Before Facebook, I had been confined to bed for about 5 years, on and off, due to chronic pelvic pain and digestive issues which had required several surgeries.
I had been able to work until 2002 (with the exception of months off due to surgeries and the recoveries thereof). In 2002, I was being prescribed 120 vicodin 7.7/750s as well as 25mcg fentanyl patch. I could not get out of bed.
By 2009, before enduring sudden withdrawls, only using cannabis for the symptoms, I was on Percocet & fentanyl had been raised to 100mcg for a year. Not controlling any pain at this point, but keeping withdrawls at bay. I prayed nightly that I wouldn’t awaken the next morning. But every night I would awaken, turn on my phone…and my friends were there to “snap me out of it.” I could do this.

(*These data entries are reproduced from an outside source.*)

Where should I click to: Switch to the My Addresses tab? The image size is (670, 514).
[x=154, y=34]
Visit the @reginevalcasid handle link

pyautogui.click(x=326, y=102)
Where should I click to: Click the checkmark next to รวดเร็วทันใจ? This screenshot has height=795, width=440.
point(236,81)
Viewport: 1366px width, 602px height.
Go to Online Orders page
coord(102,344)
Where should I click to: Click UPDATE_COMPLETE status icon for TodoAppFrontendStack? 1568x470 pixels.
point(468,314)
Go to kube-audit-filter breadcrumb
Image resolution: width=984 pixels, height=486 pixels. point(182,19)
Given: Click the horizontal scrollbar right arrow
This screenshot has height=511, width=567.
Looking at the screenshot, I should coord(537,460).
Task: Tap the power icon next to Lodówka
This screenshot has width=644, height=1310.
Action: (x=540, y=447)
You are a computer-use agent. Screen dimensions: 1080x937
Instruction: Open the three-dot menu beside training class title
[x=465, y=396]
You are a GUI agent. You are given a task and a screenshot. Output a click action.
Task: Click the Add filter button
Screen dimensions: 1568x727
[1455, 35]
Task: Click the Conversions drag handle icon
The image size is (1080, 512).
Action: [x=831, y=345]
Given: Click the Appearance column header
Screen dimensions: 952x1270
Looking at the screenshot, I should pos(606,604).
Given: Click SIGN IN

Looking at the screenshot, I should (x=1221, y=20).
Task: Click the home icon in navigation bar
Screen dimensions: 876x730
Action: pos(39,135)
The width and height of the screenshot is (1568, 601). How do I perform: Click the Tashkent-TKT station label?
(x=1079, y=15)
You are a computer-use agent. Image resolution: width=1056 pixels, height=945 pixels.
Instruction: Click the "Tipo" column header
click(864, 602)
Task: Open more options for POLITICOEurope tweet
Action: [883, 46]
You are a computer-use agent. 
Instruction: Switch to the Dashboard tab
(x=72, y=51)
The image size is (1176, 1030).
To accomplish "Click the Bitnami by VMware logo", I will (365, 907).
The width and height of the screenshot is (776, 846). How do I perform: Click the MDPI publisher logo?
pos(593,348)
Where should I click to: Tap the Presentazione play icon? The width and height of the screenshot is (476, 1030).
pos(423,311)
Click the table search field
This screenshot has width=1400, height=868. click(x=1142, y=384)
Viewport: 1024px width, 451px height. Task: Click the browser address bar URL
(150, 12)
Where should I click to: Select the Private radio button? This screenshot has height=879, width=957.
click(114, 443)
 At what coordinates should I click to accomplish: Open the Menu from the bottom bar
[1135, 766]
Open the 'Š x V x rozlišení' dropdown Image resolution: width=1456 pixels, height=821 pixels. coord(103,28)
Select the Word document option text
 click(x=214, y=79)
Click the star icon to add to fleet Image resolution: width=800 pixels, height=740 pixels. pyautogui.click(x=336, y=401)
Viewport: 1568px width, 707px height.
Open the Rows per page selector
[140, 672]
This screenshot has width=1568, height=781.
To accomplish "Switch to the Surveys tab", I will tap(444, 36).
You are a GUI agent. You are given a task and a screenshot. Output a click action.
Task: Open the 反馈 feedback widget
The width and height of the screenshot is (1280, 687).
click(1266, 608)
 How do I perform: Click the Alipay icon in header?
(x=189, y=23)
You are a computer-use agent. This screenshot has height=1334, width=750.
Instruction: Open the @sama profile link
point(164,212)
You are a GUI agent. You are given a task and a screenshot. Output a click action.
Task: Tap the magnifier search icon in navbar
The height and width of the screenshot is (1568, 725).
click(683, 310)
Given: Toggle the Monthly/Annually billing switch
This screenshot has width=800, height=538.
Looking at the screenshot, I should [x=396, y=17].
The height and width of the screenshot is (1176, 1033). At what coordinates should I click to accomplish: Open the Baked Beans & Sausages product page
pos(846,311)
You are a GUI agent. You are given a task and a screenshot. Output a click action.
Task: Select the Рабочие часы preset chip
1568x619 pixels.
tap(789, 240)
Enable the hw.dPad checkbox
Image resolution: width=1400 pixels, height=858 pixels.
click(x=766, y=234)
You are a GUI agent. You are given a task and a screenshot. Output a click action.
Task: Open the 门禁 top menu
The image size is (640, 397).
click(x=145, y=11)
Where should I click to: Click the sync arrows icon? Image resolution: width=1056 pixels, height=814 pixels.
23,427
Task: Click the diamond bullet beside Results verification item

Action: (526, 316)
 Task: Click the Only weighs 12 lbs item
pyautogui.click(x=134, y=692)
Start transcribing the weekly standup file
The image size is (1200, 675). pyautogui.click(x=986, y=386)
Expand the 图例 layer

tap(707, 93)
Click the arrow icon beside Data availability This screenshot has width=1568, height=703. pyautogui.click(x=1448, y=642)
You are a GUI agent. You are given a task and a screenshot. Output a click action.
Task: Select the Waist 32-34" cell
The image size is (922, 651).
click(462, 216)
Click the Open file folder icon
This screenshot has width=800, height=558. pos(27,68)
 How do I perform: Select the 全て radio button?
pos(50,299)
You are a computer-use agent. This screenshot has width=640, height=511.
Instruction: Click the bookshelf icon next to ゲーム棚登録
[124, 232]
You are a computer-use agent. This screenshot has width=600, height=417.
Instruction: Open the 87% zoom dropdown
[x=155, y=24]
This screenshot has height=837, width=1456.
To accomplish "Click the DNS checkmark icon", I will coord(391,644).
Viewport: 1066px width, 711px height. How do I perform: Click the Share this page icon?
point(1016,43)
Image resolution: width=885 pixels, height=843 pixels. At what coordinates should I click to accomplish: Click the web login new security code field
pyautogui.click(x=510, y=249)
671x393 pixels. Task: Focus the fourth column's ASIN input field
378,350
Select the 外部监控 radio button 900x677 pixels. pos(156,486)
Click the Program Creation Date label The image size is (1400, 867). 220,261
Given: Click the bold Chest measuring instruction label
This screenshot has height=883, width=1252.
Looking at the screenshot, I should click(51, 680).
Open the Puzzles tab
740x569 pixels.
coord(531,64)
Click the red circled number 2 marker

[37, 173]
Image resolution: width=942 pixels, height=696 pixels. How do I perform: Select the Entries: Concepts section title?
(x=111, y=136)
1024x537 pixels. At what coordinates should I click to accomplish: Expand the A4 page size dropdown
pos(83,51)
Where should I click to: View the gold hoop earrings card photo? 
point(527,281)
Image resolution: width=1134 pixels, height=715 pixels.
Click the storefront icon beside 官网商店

When my daughter (my youngest child) was home from her first quarter at the University of Washington for holiday break, she and I set upon creating me a Facebook account. Being a computer programmer and an interested mom, I had previously followed my children to MySpace, so I figured this was not much different. I had no idea that it would LITERALLY save my life.
The first time I “friended” a stranger, I had no idea that those would be the people who I keep me alive from day to day until I was able to find a way out of prescription drug hell.
Every night, the pain was at it’s worse in the dark, but on my tiny phone screen, my friends were awake somewhere. The opioids had their way with my mind, making the pain sensations worse, attempting to feed the drugs’ hold on my brain. I screamed out, in my sarcastic, or not so sarcastic, tone.
I was ANGRY at the world! It FUCKED me up! I felt the need to scream that out.
And they heard. My world expanded from 4 “stranger friends” to a few thousand. Every now and then I shout a bit more… some leave, some come back.
My Facebook friends have called 911 when my withdrawals had my blood pressure down to 55/30, while my then husband, unknowingly, opened the door to the paramedics before he noticed I was passed out.
They have been there EVERY time I needed to be reminded that I have a purpose in life.
I love them all. And I am pretty certain my children are very relieved I now have someone else to talk to.
Sending Love and Lighte to every last one of you!!!